Yeah, and a 5% APR on a 30 year mortgage would look ridiculously large if you quoted it as an MPR (Millenium Percentage Rate).

The only utility of using a standard such as the APR is to compare loans with the same term. Quoting a one week, single payment period loan in terms of an APR leads readers to compare its magnitude with that of other much longer term loans; this is a wholly disingenuous attempt to appeal to emotion over basic mathematical reasoning.



Basic mathematical reasoning actually pushes in the opposite direction: that one should generally prefer to maximize long-run return (or minimize long-run interest payments), so the lengths are only relevant insofar as they change the risk. That does change things, but doesn't make them completely incomparable, and APR is as good a standard measure as any.

If you look at most "normal" debt markets, debts of quite different terms compare on reasonably similar APR scales: a 1-month piece of corporate paper and a 30-year government bond all fall within a few percentage points APR spread. It's not like nobody's ever thought of the idea of an APR curve before!


OK, so work the other way. What's the MPR (Monthly Percentage Rate)? If I'm using their lowest rate option and borrowing $250 for 6 months, I get an MPR of about 20% If I count the origination fee of $75, I get just under 25%. In contrast, my moderately high credit card which also lets me take short-term loans charges about 1.5% MPR. Is ZestCash really worth 13 times more? Are they taking on 13 times the risk?

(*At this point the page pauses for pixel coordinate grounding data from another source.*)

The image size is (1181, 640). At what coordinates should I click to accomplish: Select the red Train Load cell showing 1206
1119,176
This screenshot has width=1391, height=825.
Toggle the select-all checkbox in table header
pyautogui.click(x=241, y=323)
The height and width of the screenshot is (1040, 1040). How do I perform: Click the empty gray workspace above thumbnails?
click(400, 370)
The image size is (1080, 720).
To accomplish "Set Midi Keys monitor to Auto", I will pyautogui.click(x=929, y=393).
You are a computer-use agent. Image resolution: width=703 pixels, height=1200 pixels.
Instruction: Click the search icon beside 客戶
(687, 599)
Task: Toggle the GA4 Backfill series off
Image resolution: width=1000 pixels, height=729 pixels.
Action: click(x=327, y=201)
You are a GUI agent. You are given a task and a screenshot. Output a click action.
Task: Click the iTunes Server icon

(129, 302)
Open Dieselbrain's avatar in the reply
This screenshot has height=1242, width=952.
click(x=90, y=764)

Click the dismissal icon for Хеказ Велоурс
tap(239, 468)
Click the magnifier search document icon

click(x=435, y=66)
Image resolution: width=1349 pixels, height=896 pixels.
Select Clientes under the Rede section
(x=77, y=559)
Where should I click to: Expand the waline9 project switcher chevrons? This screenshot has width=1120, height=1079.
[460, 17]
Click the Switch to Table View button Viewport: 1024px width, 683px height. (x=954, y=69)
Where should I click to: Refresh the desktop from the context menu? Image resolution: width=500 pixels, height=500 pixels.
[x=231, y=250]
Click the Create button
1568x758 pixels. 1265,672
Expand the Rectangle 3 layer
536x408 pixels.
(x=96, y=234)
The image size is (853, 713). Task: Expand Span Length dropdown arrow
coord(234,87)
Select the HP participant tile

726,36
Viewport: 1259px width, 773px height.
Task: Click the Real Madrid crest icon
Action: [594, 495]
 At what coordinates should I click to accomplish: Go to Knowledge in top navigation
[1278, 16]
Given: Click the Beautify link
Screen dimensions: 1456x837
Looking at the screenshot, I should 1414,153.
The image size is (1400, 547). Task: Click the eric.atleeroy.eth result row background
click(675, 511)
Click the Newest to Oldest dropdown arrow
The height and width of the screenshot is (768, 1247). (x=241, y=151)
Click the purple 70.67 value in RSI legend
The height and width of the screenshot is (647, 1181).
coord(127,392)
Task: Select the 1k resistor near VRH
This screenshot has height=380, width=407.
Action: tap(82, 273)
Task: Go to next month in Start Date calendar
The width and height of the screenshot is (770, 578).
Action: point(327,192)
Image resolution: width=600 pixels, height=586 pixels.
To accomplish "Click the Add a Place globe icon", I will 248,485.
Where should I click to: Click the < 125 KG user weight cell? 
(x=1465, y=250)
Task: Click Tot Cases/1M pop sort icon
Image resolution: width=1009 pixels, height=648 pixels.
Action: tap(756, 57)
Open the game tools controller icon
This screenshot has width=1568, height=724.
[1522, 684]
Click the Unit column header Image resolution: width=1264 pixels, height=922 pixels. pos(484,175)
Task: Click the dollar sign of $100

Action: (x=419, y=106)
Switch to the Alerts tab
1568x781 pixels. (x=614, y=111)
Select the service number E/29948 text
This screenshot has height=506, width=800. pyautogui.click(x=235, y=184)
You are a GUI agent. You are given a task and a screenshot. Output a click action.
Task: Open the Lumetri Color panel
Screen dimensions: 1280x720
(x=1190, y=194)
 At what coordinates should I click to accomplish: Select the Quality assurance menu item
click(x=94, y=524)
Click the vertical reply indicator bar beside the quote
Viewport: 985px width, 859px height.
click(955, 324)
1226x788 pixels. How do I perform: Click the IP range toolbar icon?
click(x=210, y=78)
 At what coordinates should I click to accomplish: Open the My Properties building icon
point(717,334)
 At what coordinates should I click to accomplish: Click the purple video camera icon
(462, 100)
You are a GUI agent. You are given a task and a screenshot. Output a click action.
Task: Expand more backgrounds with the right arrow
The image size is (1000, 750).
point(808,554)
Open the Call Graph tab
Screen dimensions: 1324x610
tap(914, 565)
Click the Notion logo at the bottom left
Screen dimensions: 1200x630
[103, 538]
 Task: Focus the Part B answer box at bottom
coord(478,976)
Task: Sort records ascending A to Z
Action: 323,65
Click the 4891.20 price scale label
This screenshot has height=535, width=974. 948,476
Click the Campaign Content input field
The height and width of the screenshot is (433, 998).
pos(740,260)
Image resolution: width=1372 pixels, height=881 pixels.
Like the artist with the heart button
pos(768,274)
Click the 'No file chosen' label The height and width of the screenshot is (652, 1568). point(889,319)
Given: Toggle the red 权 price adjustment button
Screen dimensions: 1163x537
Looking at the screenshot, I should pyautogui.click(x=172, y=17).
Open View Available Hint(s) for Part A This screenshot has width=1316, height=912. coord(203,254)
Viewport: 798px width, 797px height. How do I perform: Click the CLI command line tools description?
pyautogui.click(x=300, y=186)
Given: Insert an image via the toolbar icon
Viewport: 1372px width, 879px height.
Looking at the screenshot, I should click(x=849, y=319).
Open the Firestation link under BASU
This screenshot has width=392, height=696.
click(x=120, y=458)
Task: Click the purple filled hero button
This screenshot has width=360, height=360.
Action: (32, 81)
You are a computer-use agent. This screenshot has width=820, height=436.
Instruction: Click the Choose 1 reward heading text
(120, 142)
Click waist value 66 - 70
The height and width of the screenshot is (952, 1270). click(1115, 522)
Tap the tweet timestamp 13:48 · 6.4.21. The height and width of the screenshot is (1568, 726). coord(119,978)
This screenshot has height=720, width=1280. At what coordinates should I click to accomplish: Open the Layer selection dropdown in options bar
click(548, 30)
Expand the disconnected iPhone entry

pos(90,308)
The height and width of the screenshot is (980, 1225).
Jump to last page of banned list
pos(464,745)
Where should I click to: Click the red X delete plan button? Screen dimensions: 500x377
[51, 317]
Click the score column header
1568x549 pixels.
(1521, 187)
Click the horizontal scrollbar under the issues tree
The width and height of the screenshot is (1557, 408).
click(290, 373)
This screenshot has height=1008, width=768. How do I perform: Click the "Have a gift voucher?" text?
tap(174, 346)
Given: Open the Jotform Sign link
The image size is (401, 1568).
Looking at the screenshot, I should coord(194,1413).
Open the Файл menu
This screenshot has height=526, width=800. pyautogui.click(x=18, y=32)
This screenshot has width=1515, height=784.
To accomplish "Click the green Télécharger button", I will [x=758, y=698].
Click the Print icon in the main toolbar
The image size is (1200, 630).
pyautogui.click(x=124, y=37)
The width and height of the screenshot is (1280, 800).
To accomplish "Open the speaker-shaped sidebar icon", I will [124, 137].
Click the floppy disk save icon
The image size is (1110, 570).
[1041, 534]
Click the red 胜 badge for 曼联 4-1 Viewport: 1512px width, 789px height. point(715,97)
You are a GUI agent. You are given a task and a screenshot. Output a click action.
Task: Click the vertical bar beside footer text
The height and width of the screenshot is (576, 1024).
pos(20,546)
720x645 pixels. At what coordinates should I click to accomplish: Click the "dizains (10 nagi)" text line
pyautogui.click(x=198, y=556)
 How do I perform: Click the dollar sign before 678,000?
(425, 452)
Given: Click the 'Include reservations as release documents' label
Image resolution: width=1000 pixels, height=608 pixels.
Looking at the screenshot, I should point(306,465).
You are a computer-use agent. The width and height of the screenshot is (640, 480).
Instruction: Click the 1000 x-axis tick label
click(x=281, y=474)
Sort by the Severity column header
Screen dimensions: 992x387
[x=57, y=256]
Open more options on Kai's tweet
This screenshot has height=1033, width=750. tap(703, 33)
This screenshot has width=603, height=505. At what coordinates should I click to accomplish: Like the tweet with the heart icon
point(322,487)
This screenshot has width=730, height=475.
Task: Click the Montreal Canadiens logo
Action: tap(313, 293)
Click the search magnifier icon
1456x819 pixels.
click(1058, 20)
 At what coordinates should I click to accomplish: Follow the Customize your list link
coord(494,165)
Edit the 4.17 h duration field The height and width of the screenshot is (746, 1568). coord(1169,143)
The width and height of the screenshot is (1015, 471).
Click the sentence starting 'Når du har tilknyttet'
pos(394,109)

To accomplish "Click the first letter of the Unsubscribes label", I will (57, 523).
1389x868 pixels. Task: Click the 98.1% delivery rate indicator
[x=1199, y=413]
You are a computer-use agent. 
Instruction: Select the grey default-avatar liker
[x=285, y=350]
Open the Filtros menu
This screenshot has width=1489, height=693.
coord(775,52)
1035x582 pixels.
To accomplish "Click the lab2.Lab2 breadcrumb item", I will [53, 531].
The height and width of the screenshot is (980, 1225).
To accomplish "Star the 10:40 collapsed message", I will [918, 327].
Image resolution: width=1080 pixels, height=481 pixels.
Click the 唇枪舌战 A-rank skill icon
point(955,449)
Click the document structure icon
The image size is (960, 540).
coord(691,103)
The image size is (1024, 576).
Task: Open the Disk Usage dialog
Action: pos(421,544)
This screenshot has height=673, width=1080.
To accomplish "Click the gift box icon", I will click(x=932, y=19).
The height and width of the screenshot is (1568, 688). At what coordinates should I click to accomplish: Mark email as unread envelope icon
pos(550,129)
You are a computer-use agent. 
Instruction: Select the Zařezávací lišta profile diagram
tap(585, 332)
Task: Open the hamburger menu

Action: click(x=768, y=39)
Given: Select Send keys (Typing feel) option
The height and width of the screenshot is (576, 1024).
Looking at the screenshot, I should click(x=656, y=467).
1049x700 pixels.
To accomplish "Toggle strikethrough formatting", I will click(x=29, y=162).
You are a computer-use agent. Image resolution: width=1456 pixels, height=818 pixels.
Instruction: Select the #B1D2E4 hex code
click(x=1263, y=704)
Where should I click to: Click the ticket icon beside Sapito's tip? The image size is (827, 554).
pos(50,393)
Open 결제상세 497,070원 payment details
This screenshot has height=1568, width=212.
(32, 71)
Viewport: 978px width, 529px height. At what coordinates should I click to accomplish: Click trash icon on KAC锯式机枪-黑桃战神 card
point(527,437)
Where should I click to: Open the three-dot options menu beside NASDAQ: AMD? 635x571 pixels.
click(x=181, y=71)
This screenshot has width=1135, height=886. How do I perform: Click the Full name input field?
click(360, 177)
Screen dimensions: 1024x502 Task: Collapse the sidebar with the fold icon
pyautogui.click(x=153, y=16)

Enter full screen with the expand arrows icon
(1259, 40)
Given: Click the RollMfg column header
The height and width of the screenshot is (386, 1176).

You can play with the terms as much as you like. ZestCash is a rip-off compared to any other option.


Nobody anywhere speaks about MPR, though, and if people did, we'd be used to the typical MPR ranges that a reasonable loan actually falls into. A 462% APR isn't staggering because it's "462" in isolation, it's because it's 462 compared with numbers like 30 (credit card) and 5 (mortgages).

ZestCash loans are marketed and scheduled for 2 month to 6 month terms, and that APR percentage includes a 30% origination fee that's about double the typically origination fee of most payday loan companies.